→ PROVIDED INFORMATION
⁂

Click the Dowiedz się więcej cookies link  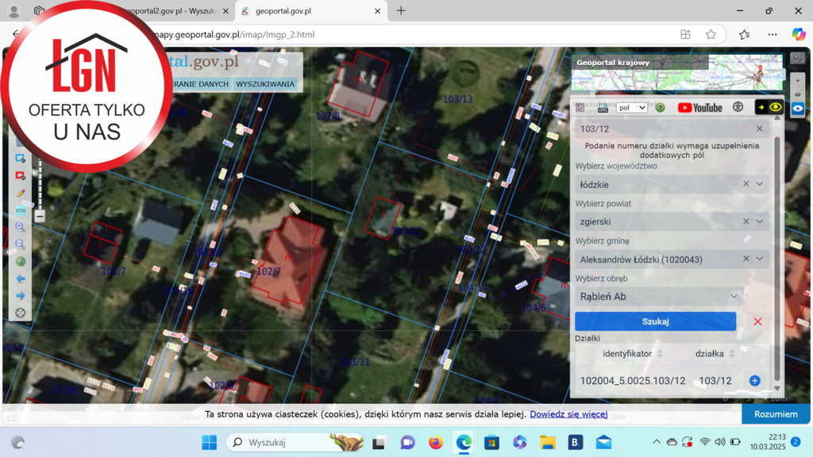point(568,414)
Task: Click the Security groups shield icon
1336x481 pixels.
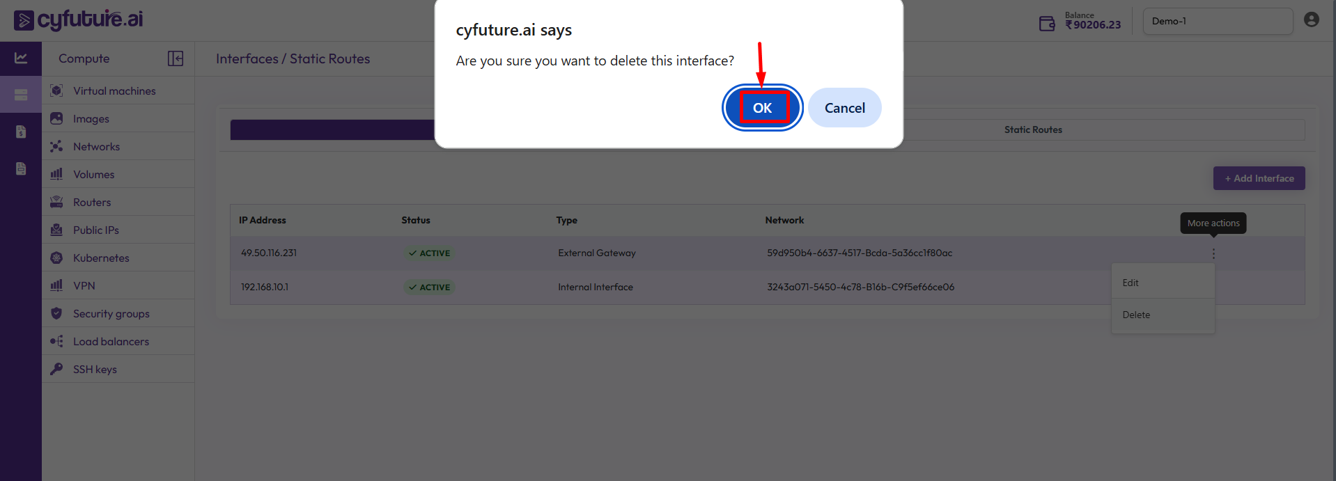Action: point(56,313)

⁂

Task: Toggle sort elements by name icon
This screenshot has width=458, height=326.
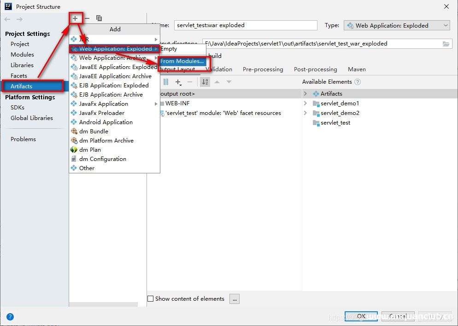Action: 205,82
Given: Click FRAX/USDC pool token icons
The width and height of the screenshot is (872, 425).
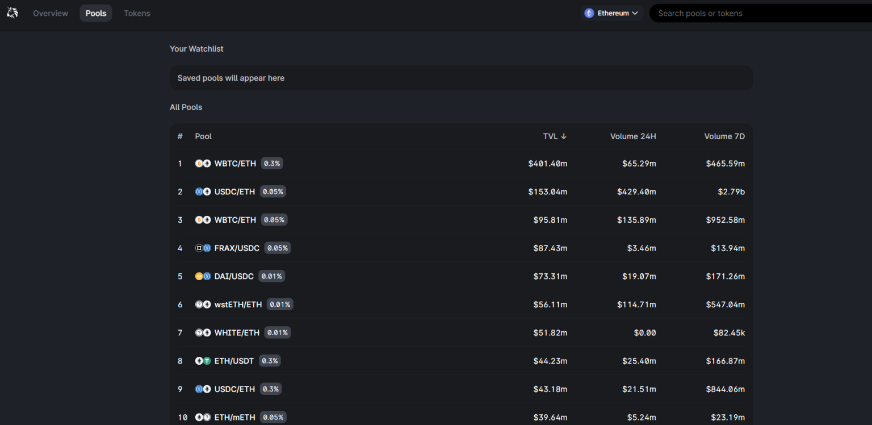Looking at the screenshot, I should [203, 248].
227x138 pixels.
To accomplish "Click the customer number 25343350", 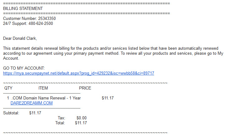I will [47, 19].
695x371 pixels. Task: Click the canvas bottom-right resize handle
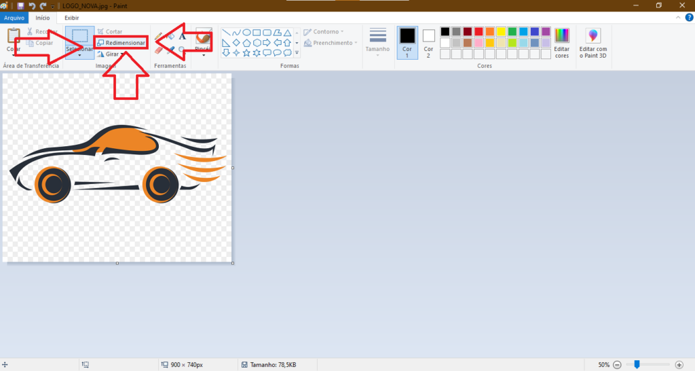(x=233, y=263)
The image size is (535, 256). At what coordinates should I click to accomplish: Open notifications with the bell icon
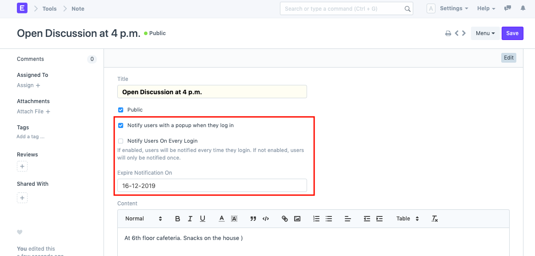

⁂

→ PROBLEM STATEMENT
Starting at the line above with "695x371 pixels. Task: Click", output every line exactly up to and including the line with "The image size", but none of the pictures.

→ REPLY TO THE TASK
695x371 pixels. Task: Click the canvas bottom-right resize handle
(x=233, y=263)
The image size is (535, 256). At what coordinates should I click to accomplish: Open notifications with the bell icon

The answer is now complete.